# Designing Visual Encoding in MLLMs: A Vision-Centric Analysis

This is the code for Paper "*Designing Visual Encoding in MLLMs: A Vision-Centric Analysis*". The script below uses slurm to submit jobs, you can either create your own slurm script or simply remove the `sbatch scripts/1N?G.slurm` to run directly.

### Install

Follow the below steps to install setup the environment. The environment is only tested under aarch64, but it should work after proper modification on the sources of packages.

```shell
# conda create -n llava python=3.10 -y
# conda activate llava
pip install -r requirements.txt
pip install -e .
```

### Preparing Data

Follow the same steps as the original LLaVA to prepare the data needed for training and evaluation.
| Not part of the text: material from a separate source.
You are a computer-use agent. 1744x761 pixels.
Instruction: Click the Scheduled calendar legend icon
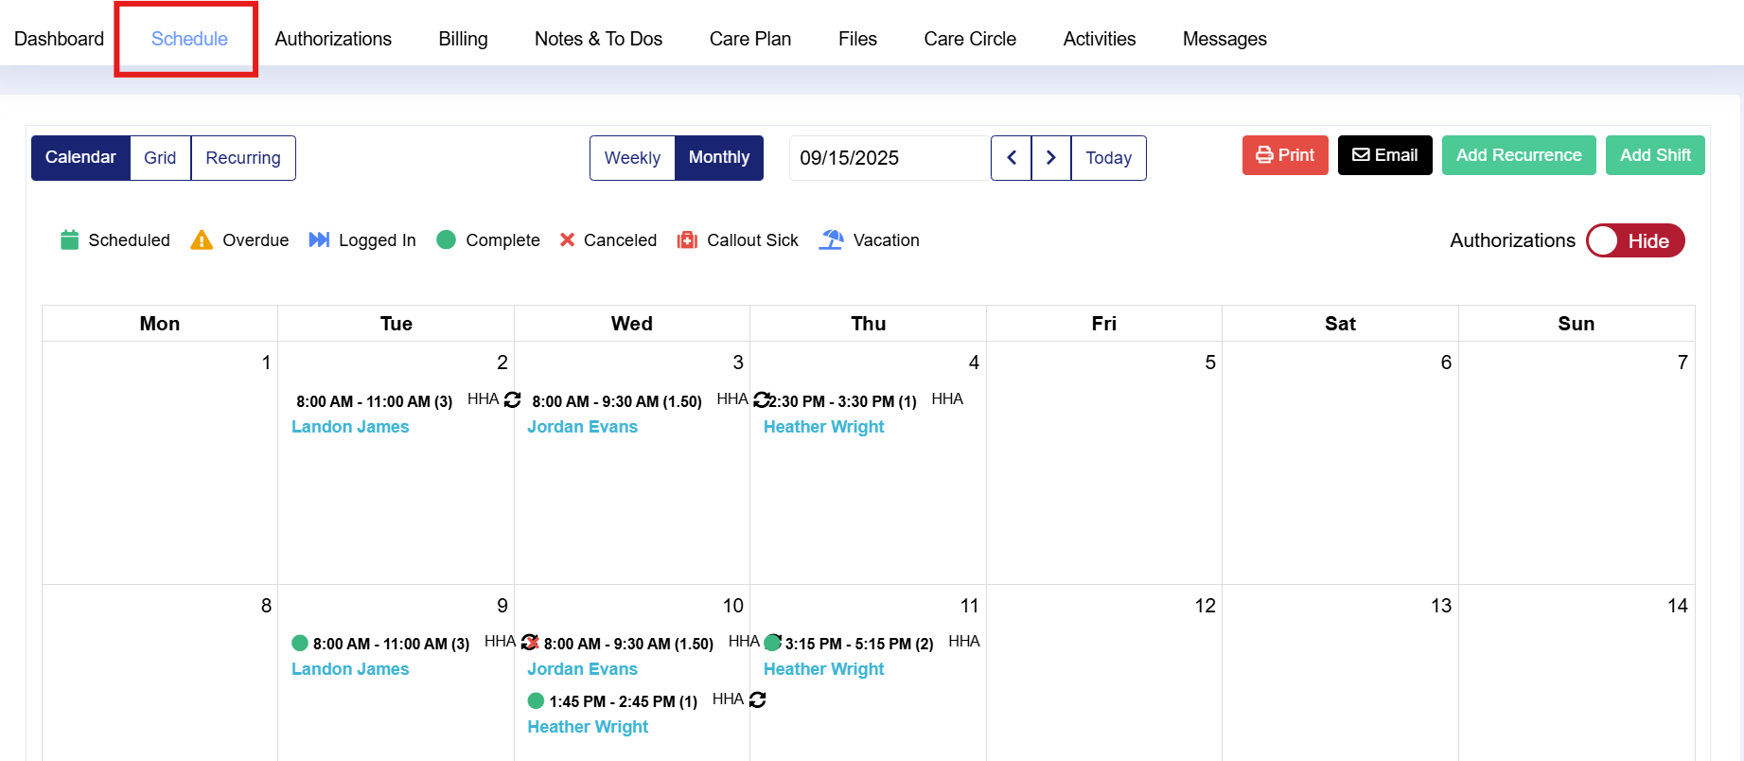click(x=69, y=240)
For CV-Bench and PixCV-Bench, run the following command to download and process the data:

```
huggingface-cli download --repo-type dataset --resume-download IVUlab/cvbench --local-dir playground/data/eval/cvbench
huggingface-cli download --repo-type dataset --resume-download IVUlab/pixcvbench --local-dir playground/data/eval/pixcvbench
cd playground/data/eval/cvbench
python convert.py
```

### Generating Region Masks from SAM

`scripts\regions` contains the scripts for generating SAM masks. Run `scripts\regions\gen.sh` to generate all the SAM masks needed for the experiments. 

### Start Training

`scripts\run.sh` contains all the experiments included in the paper.

### Evaluation

Run `scripts\eval\run_eval.sh` to evaluate trained models. Additionally, `scripts\eval\pixcv_stats.sh` computes the average number of visual tokens per image and the focus metric using annotations in PixCV-Bench.